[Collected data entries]
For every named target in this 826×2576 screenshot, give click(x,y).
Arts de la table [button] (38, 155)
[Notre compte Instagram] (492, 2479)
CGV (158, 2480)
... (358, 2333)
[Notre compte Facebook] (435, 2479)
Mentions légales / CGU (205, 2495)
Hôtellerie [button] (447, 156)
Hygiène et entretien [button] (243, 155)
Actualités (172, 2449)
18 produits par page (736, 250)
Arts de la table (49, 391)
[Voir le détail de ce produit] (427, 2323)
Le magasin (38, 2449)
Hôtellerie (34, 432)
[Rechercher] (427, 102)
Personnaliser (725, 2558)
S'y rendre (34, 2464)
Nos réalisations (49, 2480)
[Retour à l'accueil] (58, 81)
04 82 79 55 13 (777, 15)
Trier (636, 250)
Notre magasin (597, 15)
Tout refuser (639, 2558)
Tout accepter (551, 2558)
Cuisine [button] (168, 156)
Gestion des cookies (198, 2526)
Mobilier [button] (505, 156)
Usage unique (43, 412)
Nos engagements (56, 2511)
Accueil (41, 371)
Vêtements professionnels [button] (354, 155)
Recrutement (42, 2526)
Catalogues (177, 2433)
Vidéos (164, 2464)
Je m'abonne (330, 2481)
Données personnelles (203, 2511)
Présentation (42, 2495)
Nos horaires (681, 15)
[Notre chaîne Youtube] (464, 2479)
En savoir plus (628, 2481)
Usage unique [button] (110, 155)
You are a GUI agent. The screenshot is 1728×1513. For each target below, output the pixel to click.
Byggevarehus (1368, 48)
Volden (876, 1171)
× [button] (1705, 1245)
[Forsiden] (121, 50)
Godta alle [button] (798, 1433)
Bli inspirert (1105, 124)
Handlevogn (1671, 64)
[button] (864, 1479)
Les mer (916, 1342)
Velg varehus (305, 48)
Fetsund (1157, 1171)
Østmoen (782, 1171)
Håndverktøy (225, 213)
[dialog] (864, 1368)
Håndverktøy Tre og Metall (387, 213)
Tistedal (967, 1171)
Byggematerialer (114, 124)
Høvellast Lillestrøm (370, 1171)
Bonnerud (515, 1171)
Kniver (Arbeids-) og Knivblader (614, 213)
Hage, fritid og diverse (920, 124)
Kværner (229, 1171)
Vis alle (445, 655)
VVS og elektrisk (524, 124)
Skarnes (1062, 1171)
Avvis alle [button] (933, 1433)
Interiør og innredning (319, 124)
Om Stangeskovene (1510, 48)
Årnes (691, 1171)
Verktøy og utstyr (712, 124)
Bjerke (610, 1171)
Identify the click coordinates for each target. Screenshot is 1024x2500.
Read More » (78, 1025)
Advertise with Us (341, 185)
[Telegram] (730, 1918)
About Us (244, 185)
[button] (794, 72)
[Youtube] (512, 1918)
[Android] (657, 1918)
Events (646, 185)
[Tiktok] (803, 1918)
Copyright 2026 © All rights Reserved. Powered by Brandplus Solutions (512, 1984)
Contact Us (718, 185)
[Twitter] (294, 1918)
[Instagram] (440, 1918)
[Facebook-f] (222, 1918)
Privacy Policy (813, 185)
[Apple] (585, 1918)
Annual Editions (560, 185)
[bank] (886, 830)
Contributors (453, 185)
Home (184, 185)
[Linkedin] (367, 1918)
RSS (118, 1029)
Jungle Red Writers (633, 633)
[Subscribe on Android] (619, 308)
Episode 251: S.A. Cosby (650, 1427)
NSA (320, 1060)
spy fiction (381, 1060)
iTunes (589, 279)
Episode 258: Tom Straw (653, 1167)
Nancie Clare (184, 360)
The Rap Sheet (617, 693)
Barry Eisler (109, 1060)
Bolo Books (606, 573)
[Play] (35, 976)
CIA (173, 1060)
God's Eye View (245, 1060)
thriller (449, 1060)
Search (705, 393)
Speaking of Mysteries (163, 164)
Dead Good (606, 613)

• EXERCISE INSTRUCTIONS: Above are the records. Copy the lines beginning at the one that has "[Forsiden] (121, 50)" and ending with the one that has "Hage, fritid og diverse (920, 124)", unchanged.

• WRITTEN SOLUTION:
[Forsiden] (121, 50)
Godta alle [button] (798, 1433)
Bli inspirert (1105, 124)
Handlevogn (1671, 64)
[button] (864, 1479)
Les mer (916, 1342)
Velg varehus (305, 48)
Fetsund (1157, 1171)
Østmoen (782, 1171)
Håndverktøy (225, 213)
[dialog] (864, 1368)
Håndverktøy Tre og Metall (387, 213)
Tistedal (967, 1171)
Byggematerialer (114, 124)
Høvellast Lillestrøm (370, 1171)
Bonnerud (515, 1171)
Kniver (Arbeids-) og Knivblader (614, 213)
Hage, fritid og diverse (920, 124)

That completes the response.